The helpers are manned. Not dpu. And I assume they would be needed anyhow as there are several grades in the area. Even back in. The mec days helpers were occasionally needed through the bangor area...
  by doublestack
 
MEC&BAR wrote:Loaded oil train through Bangor, ME at 21:00
BNSF 4649, 9723, 7589, & MEC 610 and pushers GMTX 3003 & MEC 330
When did they start running 6 axle road units with full oil can trains beyond Waterville?
  by KSmitty
 
From reports I've seen, PAR used an SD40 or 2 to test 6packs east of Bangor about 2-3 weeks ago. Full oil trains have been running behind GP40's since then. This is the first BNSF powered train east of Waterville.
  by doublestack
 
KSmitty wrote:From reports I've seen, PAR used an SD40 or 2 to test 6packs east of Bangor about 2-3 weeks ago. Full oil trains have been running behind GP40's since then. This is the first BNSF powered train east of Waterville.

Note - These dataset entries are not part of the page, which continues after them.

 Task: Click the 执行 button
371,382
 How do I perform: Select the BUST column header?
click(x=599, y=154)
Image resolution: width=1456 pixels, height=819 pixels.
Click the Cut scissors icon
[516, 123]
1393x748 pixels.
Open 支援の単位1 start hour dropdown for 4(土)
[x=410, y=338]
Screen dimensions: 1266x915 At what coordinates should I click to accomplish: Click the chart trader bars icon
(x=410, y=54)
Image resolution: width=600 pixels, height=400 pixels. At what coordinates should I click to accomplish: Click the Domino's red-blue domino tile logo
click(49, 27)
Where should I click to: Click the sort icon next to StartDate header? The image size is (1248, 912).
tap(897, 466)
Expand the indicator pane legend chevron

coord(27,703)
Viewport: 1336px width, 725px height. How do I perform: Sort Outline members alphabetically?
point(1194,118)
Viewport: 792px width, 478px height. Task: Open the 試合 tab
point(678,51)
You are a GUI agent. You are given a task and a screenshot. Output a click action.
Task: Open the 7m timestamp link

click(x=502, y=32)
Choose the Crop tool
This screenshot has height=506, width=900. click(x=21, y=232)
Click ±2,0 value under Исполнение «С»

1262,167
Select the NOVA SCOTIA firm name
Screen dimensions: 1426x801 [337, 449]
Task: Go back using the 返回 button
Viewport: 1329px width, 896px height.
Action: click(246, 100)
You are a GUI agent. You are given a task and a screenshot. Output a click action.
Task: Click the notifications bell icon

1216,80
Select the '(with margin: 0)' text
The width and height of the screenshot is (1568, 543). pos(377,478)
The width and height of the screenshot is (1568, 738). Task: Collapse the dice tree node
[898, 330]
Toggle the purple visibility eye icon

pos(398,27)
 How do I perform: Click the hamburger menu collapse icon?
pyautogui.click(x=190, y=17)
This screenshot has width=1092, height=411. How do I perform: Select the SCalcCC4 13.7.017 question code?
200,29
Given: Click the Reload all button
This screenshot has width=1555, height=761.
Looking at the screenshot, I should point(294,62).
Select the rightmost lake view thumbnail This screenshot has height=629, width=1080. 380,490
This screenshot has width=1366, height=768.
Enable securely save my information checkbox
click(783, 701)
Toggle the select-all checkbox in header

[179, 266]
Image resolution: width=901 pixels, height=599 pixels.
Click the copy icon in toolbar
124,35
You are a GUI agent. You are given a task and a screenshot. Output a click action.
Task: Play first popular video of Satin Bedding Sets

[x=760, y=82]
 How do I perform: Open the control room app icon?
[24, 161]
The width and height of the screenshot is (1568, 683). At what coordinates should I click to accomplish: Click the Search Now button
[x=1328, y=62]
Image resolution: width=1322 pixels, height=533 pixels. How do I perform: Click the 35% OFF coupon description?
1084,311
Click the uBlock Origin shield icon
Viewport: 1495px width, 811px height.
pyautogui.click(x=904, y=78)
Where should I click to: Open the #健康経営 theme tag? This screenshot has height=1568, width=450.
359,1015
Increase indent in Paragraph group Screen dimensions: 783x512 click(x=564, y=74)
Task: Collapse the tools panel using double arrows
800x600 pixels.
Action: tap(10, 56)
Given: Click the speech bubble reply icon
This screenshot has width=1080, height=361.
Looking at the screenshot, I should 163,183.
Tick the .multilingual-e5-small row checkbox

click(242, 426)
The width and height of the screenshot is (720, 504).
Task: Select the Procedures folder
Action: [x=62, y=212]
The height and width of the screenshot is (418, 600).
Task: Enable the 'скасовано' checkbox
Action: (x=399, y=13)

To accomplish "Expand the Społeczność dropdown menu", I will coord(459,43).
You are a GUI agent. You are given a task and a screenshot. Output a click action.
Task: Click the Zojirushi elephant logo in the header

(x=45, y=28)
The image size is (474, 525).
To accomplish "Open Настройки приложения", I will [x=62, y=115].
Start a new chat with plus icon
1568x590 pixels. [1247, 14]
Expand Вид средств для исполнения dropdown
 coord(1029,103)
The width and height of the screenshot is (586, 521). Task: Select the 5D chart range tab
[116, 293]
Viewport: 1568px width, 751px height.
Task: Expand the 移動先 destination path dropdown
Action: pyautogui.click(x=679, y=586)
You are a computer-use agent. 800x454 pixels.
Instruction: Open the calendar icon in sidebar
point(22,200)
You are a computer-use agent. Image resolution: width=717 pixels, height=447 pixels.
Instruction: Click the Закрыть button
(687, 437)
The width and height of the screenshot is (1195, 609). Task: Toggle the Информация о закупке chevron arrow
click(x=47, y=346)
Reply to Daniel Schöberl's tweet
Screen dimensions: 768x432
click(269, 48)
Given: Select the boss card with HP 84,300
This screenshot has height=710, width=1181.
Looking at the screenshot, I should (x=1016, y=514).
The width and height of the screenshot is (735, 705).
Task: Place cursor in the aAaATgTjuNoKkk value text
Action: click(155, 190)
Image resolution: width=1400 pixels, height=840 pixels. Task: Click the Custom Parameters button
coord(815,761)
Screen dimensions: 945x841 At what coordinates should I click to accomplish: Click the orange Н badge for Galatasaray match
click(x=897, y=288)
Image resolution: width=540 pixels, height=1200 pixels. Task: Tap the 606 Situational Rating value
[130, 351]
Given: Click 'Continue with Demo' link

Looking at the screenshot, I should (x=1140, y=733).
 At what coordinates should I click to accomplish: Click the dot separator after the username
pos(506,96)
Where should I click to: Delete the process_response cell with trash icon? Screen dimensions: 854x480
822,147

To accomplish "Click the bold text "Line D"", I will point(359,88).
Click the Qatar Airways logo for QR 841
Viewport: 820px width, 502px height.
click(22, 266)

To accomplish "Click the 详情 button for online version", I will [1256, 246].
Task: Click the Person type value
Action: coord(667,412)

Thanks, Kevin for that info. I assume the same power stays with the train right through to St. John, not just as far as Mattawamkeag.
  by KSmitty
 
Last I knew, the first BNSF power had not yet made Mattawamkeag. It seems probable that it will continue east, NBSR's track being much better and all, but its still an unknown...
  by jaymac
 
The axis of curiosity and the axis of boredom finally intersected, so I checked out the PAR ETT posted online courtesy of the DE Extension documentation. Back in the not-so-distant past when six-packs were machinae non grata beyond Bangor, the tonnage rating for solo 200s, 300s, and 500s EB both between E. Deerfield and E. Gardner and between Bangor and Keag was shown as 2000 tons. Additionally, the profile between Bangor and Keag is more saw-toothy than the EB climb out of the Connecticut River Valley, so helper power for both pusher and train-control functions seems reasonable to this rank and mere-mortal civilian.